▶ **WHAT TO WORK ON**
Output all records exactly.

Stored data entries:
◇ ◇ ◇ ◇
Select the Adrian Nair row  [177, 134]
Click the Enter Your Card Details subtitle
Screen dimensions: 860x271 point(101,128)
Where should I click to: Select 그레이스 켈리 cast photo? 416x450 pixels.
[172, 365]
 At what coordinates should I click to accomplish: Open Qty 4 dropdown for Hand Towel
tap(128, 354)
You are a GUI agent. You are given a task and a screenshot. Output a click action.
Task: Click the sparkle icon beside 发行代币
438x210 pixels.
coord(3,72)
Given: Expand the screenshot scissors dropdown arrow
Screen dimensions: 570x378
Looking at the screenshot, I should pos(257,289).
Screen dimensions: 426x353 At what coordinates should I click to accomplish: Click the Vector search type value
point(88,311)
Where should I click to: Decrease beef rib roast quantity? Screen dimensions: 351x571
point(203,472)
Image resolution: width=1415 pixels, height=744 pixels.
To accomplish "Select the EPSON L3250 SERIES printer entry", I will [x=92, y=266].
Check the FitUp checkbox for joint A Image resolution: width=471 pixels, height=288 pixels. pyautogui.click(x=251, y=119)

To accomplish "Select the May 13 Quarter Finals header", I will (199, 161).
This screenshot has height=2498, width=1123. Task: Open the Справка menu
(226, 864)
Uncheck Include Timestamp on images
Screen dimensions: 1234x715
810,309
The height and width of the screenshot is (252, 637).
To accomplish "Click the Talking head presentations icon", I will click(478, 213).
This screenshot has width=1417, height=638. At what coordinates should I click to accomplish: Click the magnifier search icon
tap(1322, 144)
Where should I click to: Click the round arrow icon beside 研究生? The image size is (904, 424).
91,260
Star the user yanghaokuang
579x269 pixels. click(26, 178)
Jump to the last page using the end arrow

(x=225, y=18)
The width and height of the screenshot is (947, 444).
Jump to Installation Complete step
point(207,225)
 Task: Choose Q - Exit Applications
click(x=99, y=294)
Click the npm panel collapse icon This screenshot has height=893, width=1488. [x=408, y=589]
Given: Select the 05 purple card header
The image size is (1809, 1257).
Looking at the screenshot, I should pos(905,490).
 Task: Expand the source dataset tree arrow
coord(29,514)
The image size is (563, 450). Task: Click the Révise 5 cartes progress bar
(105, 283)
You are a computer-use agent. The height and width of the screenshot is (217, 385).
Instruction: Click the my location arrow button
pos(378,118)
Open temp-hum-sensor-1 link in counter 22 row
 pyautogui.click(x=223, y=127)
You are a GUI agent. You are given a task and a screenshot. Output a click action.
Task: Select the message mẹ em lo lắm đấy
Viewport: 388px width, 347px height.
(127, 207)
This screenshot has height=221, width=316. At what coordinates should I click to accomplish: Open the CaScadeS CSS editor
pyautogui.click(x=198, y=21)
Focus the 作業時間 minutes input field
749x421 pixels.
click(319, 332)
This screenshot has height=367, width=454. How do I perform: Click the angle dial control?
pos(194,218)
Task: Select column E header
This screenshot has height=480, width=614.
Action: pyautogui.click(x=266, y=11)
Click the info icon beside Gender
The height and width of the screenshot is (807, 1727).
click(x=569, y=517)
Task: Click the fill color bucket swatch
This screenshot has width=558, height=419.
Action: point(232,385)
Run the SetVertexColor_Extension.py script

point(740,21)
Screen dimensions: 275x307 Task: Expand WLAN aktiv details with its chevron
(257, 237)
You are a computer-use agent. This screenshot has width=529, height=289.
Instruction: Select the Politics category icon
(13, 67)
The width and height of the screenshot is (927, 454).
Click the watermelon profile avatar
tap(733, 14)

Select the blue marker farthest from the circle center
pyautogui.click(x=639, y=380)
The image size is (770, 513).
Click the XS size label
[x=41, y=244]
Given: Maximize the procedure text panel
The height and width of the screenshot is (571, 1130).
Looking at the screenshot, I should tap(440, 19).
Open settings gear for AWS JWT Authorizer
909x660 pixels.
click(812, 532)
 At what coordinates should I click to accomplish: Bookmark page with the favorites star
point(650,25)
◇ ◇ ◇ ◇
▶ **REPLY TO THE TASK**
Select the Adrian Nair row  [177, 134]
Click the Enter Your Card Details subtitle
Screen dimensions: 860x271 point(101,128)
Where should I click to: Select 그레이스 켈리 cast photo? 416x450 pixels.
[172, 365]
 At what coordinates should I click to accomplish: Open Qty 4 dropdown for Hand Towel
tap(128, 354)
You are a GUI agent. You are given a task and a screenshot. Output a click action.
Task: Click the sparkle icon beside 发行代币
438x210 pixels.
coord(3,72)
Given: Expand the screenshot scissors dropdown arrow
Screen dimensions: 570x378
Looking at the screenshot, I should pos(257,289).
Screen dimensions: 426x353 At what coordinates should I click to accomplish: Click the Vector search type value
point(88,311)
Where should I click to: Decrease beef rib roast quantity? Screen dimensions: 351x571
point(203,472)
Image resolution: width=1415 pixels, height=744 pixels.
To accomplish "Select the EPSON L3250 SERIES printer entry", I will [x=92, y=266].
Check the FitUp checkbox for joint A Image resolution: width=471 pixels, height=288 pixels. pyautogui.click(x=251, y=119)

To accomplish "Select the May 13 Quarter Finals header", I will (199, 161).
This screenshot has height=2498, width=1123. Task: Open the Справка menu
(226, 864)
Uncheck Include Timestamp on images
Screen dimensions: 1234x715
810,309
The height and width of the screenshot is (252, 637).
To accomplish "Click the Talking head presentations icon", I will click(478, 213).
This screenshot has width=1417, height=638. At what coordinates should I click to accomplish: Click the magnifier search icon
tap(1322, 144)
Where should I click to: Click the round arrow icon beside 研究生? The image size is (904, 424).
91,260
Star the user yanghaokuang
579x269 pixels. click(26, 178)
Jump to the last page using the end arrow

(x=225, y=18)
The width and height of the screenshot is (947, 444).
Jump to Installation Complete step
point(207,225)
 Task: Choose Q - Exit Applications
click(x=99, y=294)
Click the npm panel collapse icon This screenshot has height=893, width=1488. [x=408, y=589]
Given: Select the 05 purple card header
The image size is (1809, 1257).
Looking at the screenshot, I should pos(905,490).
 Task: Expand the source dataset tree arrow
coord(29,514)
The image size is (563, 450). Task: Click the Révise 5 cartes progress bar
(105, 283)
You are a computer-use agent. The height and width of the screenshot is (217, 385).
Instruction: Click the my location arrow button
pos(378,118)
Open temp-hum-sensor-1 link in counter 22 row
 pyautogui.click(x=223, y=127)
You are a GUI agent. You are given a task and a screenshot. Output a click action.
Task: Select the message mẹ em lo lắm đấy
Viewport: 388px width, 347px height.
(127, 207)
This screenshot has height=221, width=316. At what coordinates should I click to accomplish: Open the CaScadeS CSS editor
pyautogui.click(x=198, y=21)
Focus the 作業時間 minutes input field
749x421 pixels.
click(319, 332)
This screenshot has height=367, width=454. How do I perform: Click the angle dial control?
pos(194,218)
Task: Select column E header
This screenshot has height=480, width=614.
Action: pyautogui.click(x=266, y=11)
Click the info icon beside Gender
The height and width of the screenshot is (807, 1727).
click(x=569, y=517)
Task: Click the fill color bucket swatch
This screenshot has width=558, height=419.
Action: point(232,385)
Run the SetVertexColor_Extension.py script

point(740,21)
Screen dimensions: 275x307 Task: Expand WLAN aktiv details with its chevron
(257, 237)
You are a computer-use agent. This screenshot has width=529, height=289.
Instruction: Select the Politics category icon
(13, 67)
The width and height of the screenshot is (927, 454).
Click the watermelon profile avatar
tap(733, 14)

Select the blue marker farthest from the circle center
pyautogui.click(x=639, y=380)
The image size is (770, 513).
Click the XS size label
[x=41, y=244]
Given: Maximize the procedure text panel
The height and width of the screenshot is (571, 1130).
Looking at the screenshot, I should tap(440, 19).
Open settings gear for AWS JWT Authorizer
909x660 pixels.
click(812, 532)
 At what coordinates should I click to accomplish: Bookmark page with the favorites star
point(650,25)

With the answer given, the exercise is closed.